◆ Task item: Each line of the data below containing "title" needs to be listed.

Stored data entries

----------------

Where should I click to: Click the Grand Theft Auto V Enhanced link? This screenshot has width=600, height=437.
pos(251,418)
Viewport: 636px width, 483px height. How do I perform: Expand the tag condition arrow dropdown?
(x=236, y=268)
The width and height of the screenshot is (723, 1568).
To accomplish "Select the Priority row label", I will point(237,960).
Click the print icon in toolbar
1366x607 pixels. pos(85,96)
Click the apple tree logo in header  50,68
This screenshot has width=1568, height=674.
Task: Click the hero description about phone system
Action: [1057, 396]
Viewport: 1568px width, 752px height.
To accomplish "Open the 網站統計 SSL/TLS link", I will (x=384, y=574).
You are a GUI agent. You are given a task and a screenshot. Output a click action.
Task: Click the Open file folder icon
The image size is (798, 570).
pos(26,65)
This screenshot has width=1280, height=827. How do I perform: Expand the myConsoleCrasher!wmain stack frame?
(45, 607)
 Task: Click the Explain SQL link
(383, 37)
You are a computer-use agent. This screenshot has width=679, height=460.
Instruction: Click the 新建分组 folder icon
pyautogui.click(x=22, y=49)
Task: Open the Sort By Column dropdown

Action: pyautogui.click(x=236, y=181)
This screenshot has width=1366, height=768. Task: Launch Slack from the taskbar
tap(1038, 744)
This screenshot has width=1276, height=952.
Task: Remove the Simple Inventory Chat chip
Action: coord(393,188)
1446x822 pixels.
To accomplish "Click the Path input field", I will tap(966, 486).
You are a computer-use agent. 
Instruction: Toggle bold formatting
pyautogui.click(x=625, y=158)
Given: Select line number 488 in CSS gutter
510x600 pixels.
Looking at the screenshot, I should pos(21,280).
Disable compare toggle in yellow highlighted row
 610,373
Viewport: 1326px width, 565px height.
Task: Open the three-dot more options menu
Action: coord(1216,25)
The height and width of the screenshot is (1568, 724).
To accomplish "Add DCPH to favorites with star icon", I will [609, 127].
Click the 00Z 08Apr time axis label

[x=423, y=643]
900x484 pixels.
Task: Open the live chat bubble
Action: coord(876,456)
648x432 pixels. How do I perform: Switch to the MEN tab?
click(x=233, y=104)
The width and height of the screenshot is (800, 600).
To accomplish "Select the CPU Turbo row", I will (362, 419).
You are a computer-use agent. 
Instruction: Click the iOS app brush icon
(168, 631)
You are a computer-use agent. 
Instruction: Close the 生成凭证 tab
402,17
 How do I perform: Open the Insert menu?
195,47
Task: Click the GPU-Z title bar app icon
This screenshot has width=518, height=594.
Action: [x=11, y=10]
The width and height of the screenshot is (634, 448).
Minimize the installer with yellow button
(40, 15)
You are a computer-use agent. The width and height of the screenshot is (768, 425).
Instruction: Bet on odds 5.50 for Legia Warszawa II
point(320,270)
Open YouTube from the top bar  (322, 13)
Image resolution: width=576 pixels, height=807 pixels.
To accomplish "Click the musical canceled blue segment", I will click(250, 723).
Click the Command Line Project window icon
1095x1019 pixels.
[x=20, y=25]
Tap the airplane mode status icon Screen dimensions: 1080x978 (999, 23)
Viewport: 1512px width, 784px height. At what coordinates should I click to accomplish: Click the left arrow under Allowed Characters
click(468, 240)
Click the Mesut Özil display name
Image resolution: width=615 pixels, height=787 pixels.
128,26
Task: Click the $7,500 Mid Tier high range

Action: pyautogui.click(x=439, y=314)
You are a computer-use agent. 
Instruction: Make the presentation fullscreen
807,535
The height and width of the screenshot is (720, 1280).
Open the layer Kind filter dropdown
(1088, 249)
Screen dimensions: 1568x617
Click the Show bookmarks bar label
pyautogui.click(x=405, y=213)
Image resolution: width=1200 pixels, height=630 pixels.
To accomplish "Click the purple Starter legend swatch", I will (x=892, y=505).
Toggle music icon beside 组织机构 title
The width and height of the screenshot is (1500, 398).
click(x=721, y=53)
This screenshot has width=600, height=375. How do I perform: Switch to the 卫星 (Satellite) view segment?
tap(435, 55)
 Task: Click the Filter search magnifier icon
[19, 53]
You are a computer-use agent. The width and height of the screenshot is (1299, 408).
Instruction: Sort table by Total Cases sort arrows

----------------

◆ Output below:
Task: Click the GPU-Z title bar app icon
Toggle music icon beside 组织机构 title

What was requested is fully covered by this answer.